Jordan’s Principle – Specific Case (M.J.)
• We are working with partners to advance the well-being of Indigenous children.
• While we cannot comment on a specific case, we are committed to ensuring that no First Nations child faces barriers in receiving the support or service they need due to discrimination.
• Over 742,000 requests for supports and services have been approved for children since 2016.
• We will be continuing conversations with the Parties to the Tribunal to address any outstanding concerns.
Jordan’s Principle-First Nations Identity
• On November 25, 2020, the CHRT issued the final order regarding the definition of “all First Nations children” in relation to Jordan’s Principle.
• The new definition includes children who are recognized by their Nation for the purposes of Jordan’s Principle, those who are ordinarily resident on reserve, and those who themselves are registered or are eligible to be registered under the Indian Act, or who have a parent who is registered or eligible to be registered.
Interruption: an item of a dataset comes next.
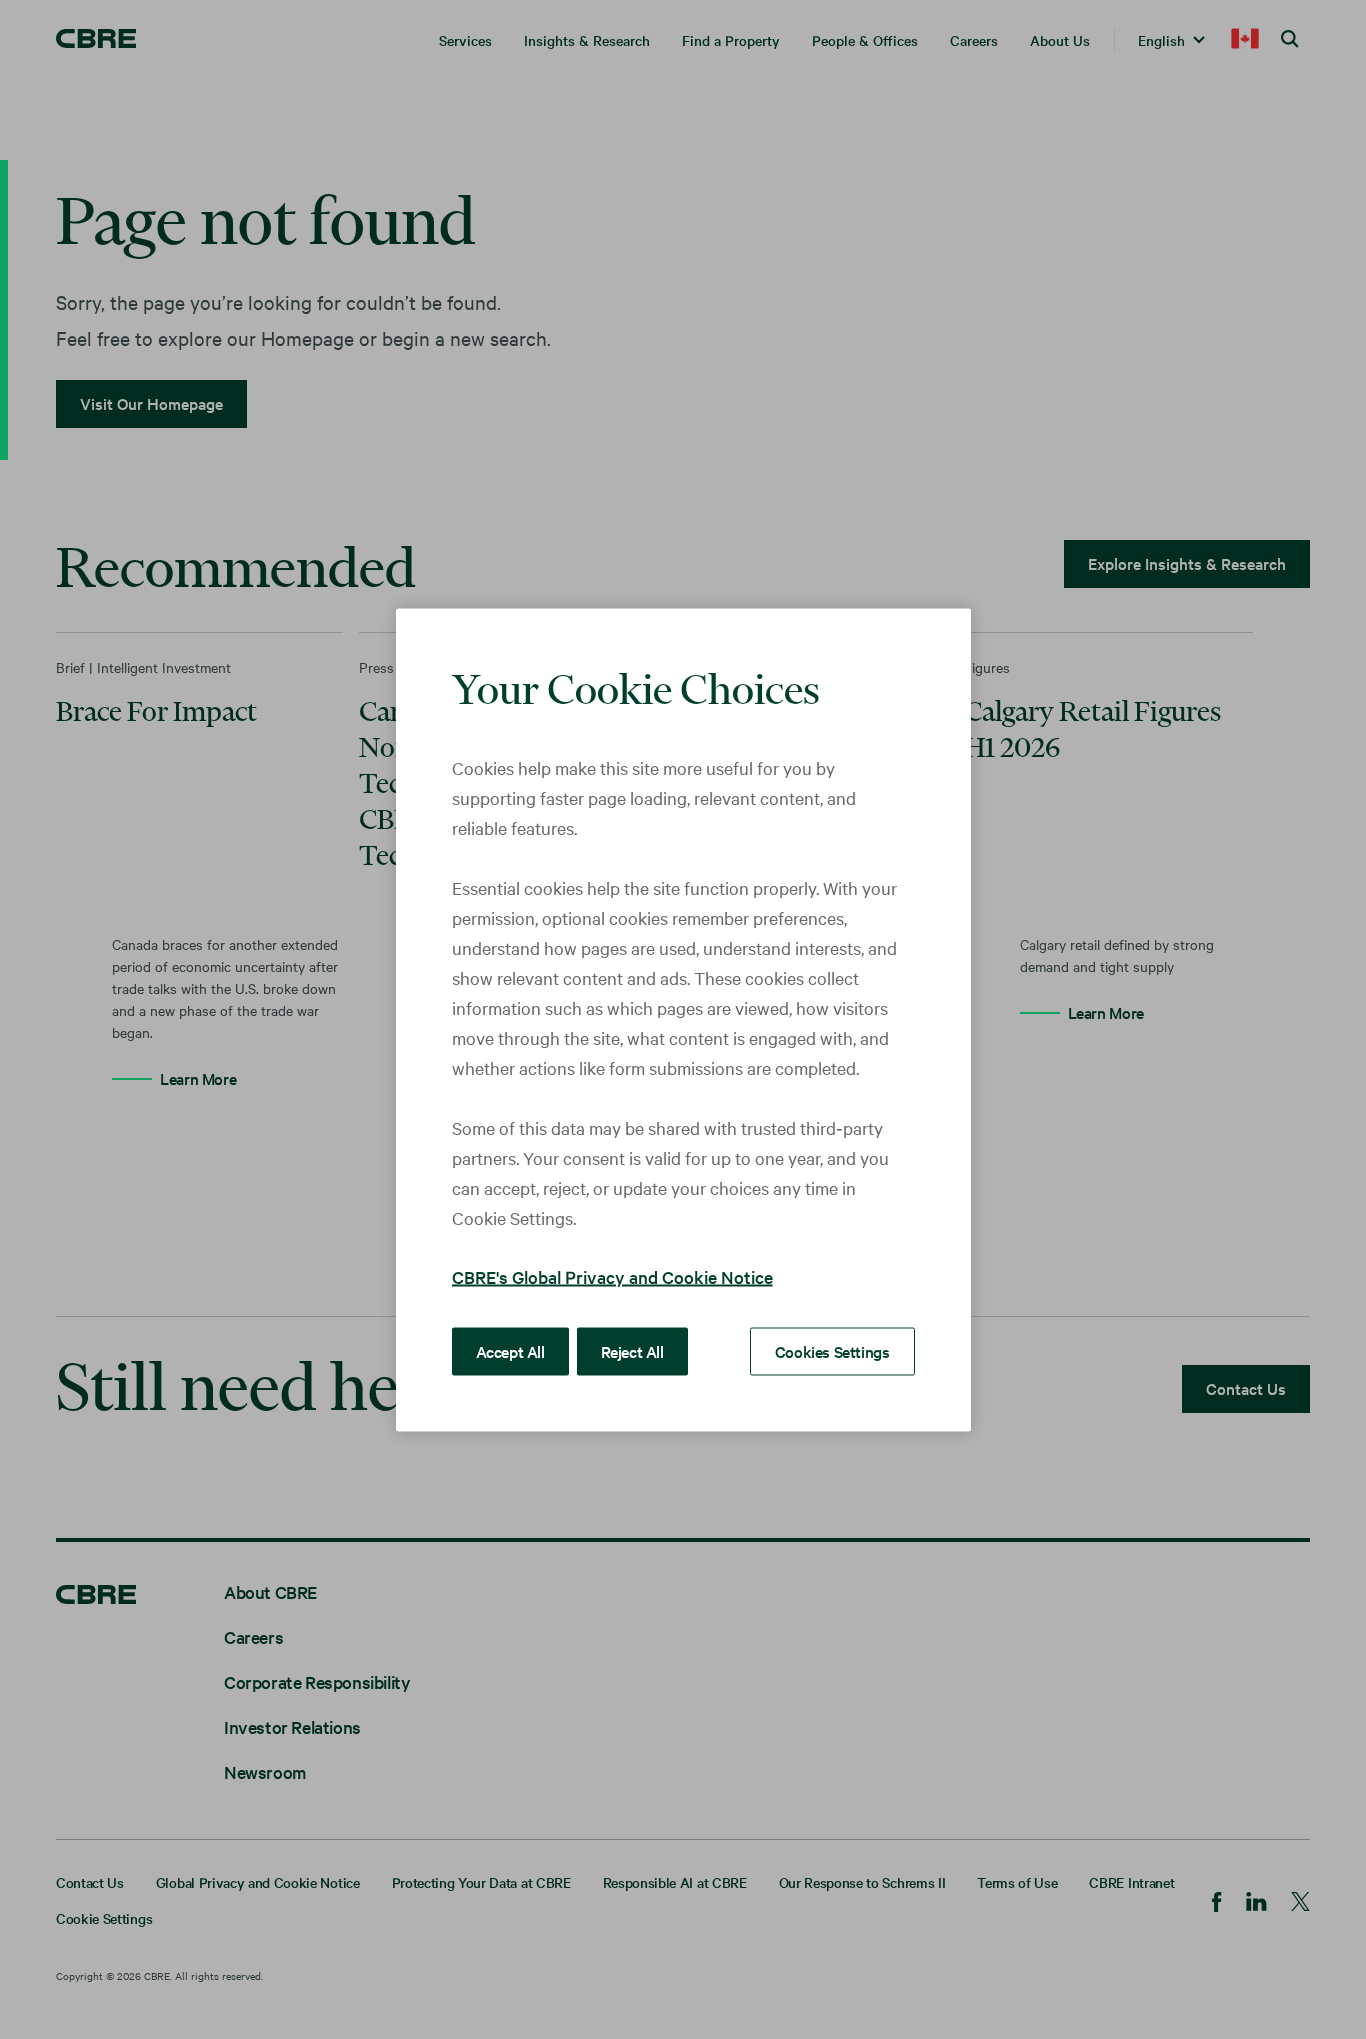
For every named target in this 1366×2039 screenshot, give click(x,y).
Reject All (632, 1350)
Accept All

• We recognize that this new definition will assist in closing gaps for a greater number of children.
• The Government of Canada will continue to meet all its obligations and ensure that First Nations children receive the care and services they need.
If pressed further on Jordan’s Principle-First Nations Identity
• The Government of Canada is presently implementing the CHRT order as it applies to eligibility criteria for First Nations children under Jordan’s Principle.
• We will be working with communities in the implementation of the CHRT order, and have committed funds to assist communities in the implementation.
• The Government is already ensuring that First Nations children who are entitled to be registered under Bill S-3 amendments can receive Jordan’s Principle services while their registration is pending.